» EXERCISE
From the entries provided below, copy each line that contains the word "agent".

» RECORD EXCERPTS
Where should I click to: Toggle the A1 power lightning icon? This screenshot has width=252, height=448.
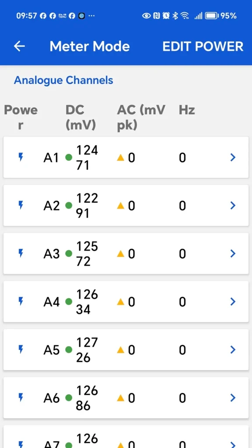21,157
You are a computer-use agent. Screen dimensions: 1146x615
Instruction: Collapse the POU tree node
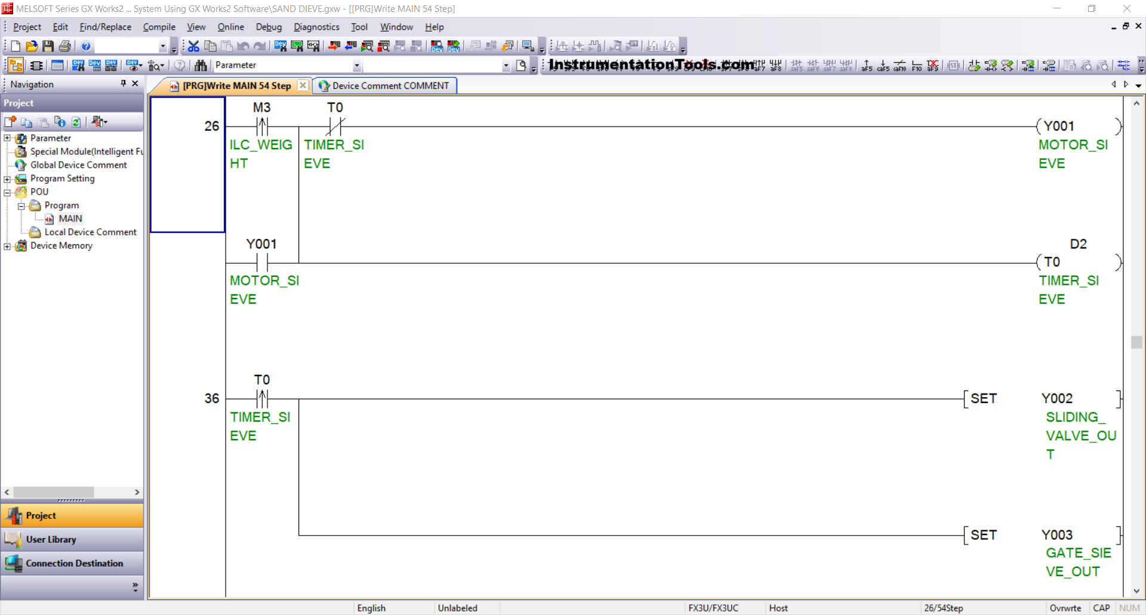(7, 192)
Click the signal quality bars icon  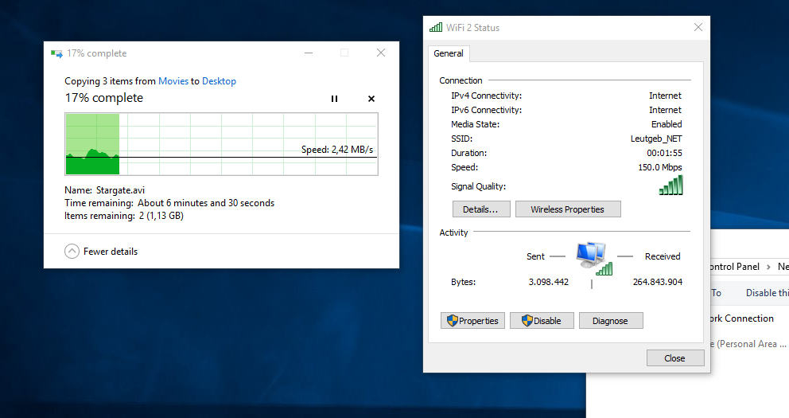tap(670, 186)
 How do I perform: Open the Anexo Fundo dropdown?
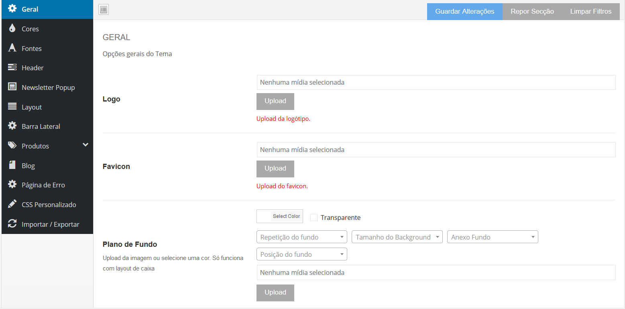[x=492, y=237]
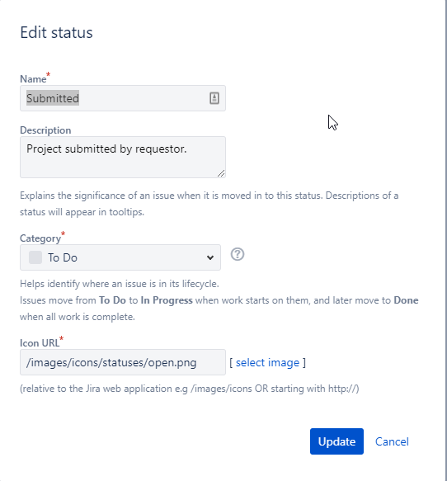Image resolution: width=447 pixels, height=481 pixels.
Task: Click into the Description text area
Action: pyautogui.click(x=123, y=157)
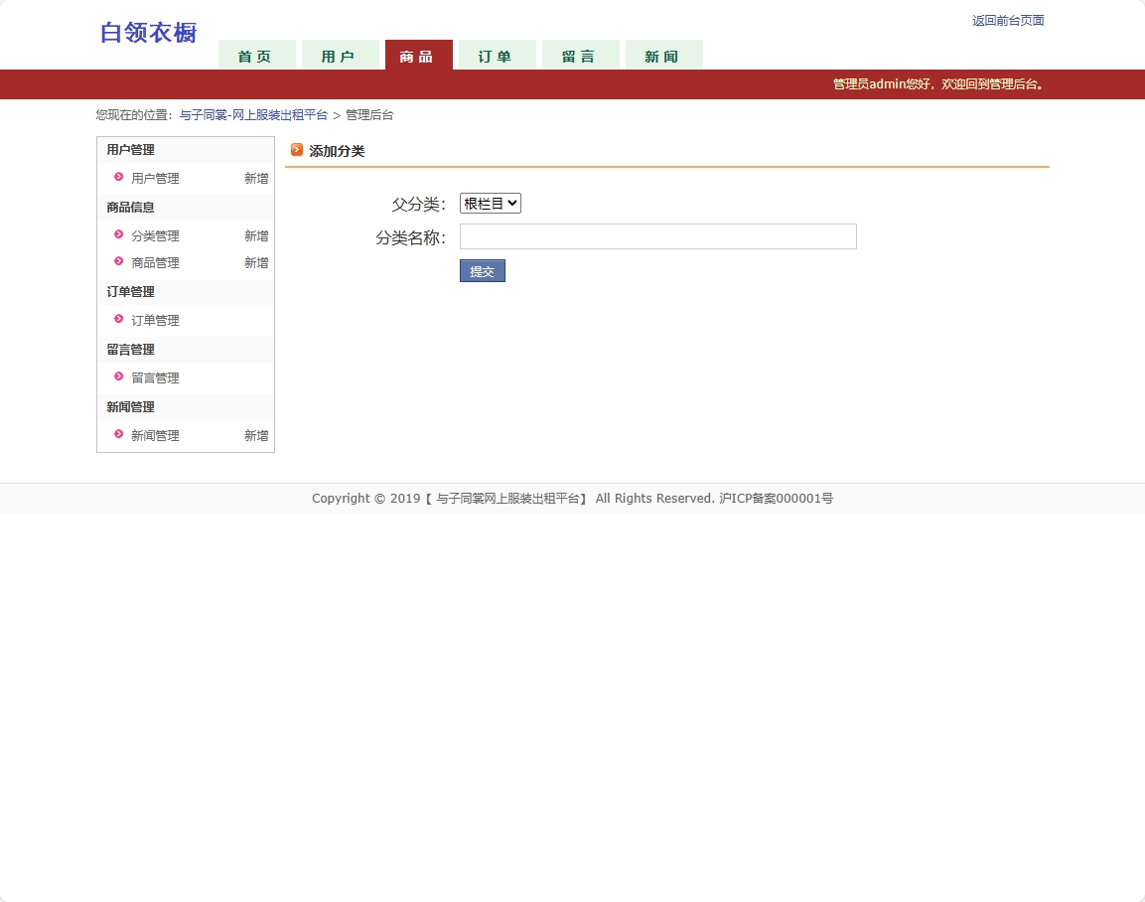Click the arrow icon beside 订单管理 sidebar item

[118, 320]

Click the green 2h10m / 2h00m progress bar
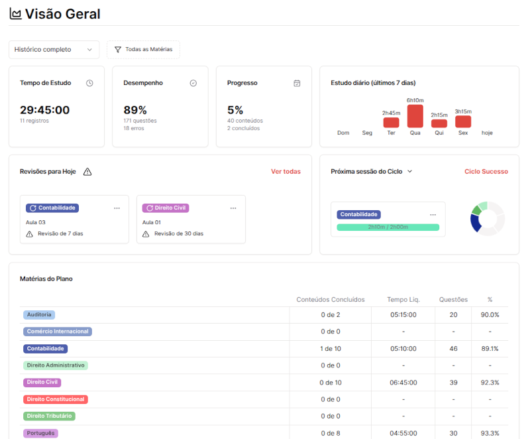[388, 227]
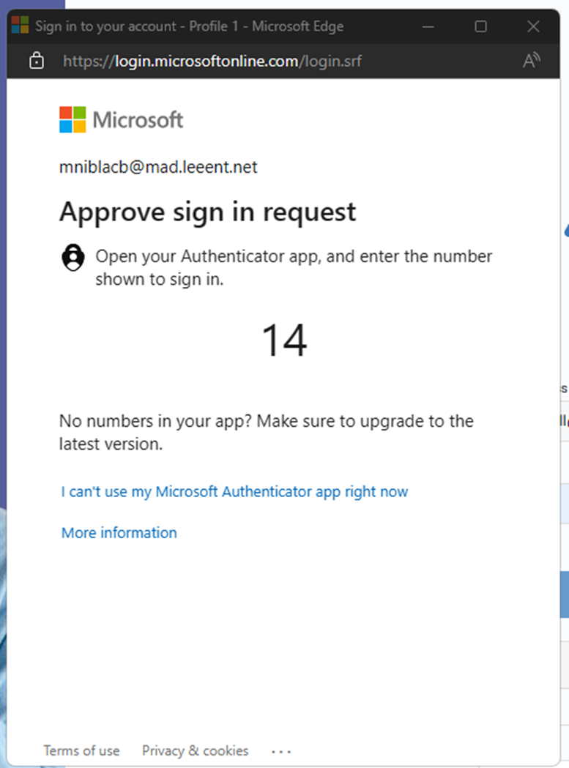
Task: Click the mniblacb@mad.leeent.net account email text
Action: click(x=158, y=167)
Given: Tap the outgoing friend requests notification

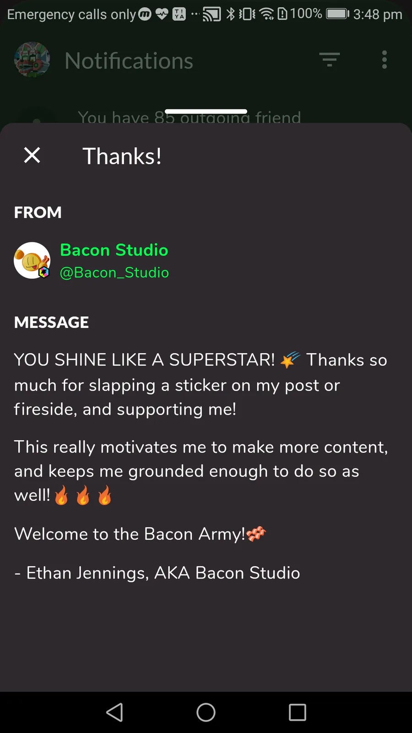Looking at the screenshot, I should [190, 117].
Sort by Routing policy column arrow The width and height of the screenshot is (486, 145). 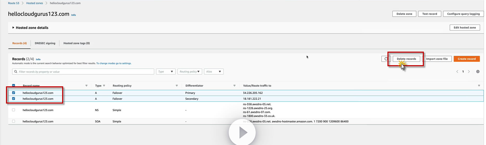coord(177,86)
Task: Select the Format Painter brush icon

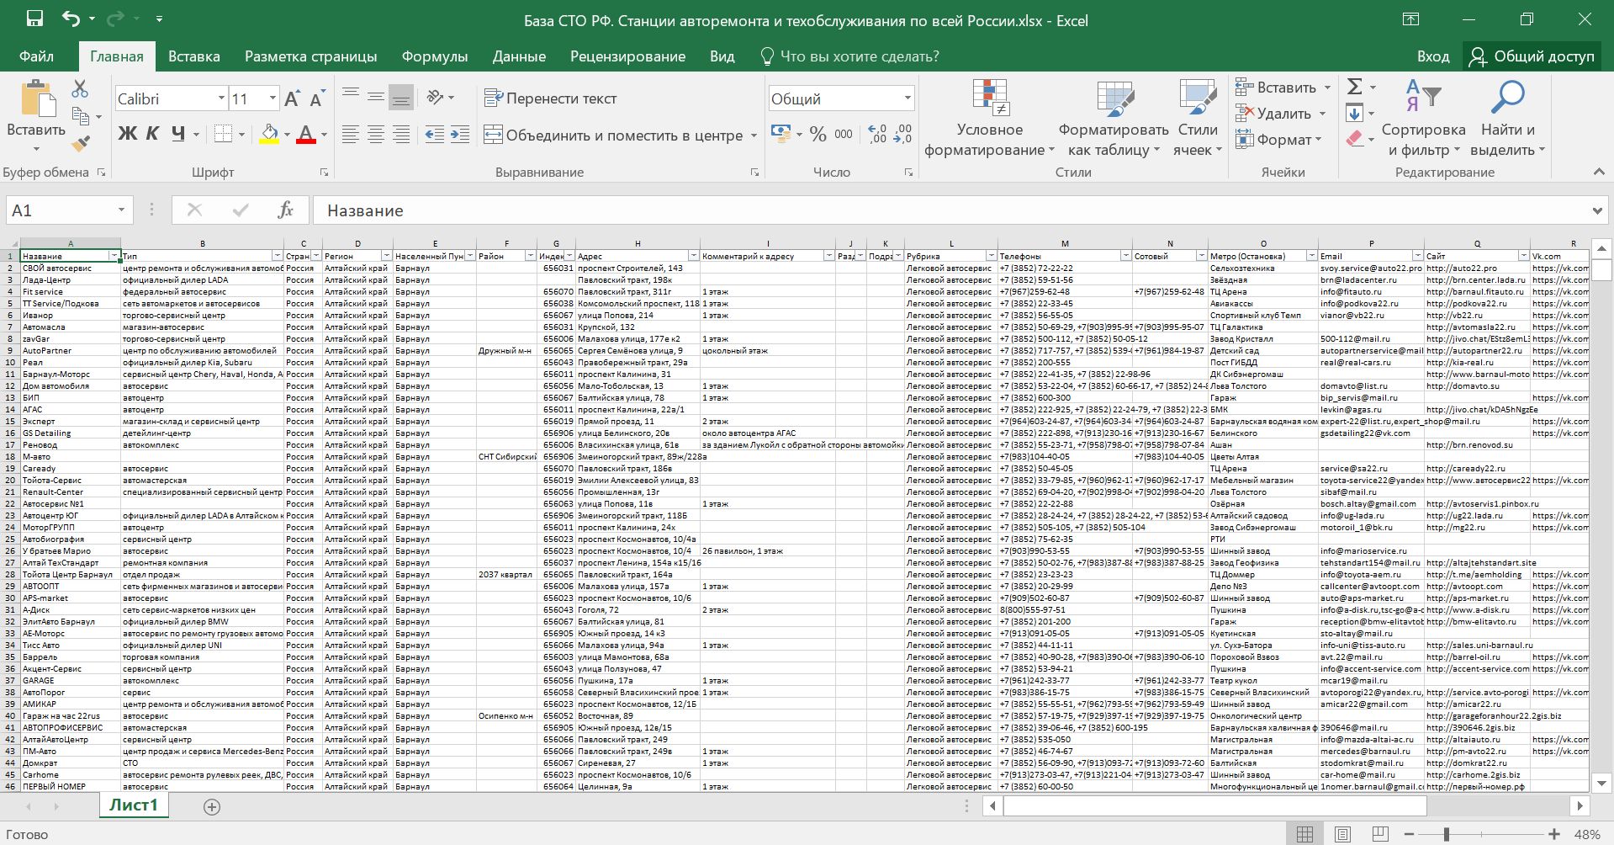Action: [x=81, y=144]
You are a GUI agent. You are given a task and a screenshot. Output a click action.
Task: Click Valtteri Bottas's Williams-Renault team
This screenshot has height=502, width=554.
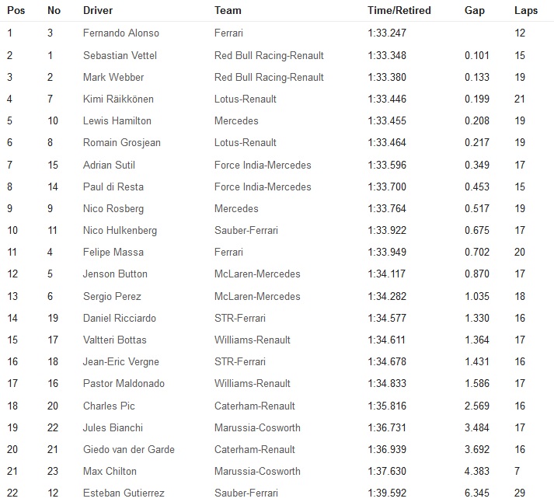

» SOLUTION BELOW
You are a computer-use agent. Screen dimensions: 1146x615
You are a GUI agent. You are given a task and a screenshot. Output a click action.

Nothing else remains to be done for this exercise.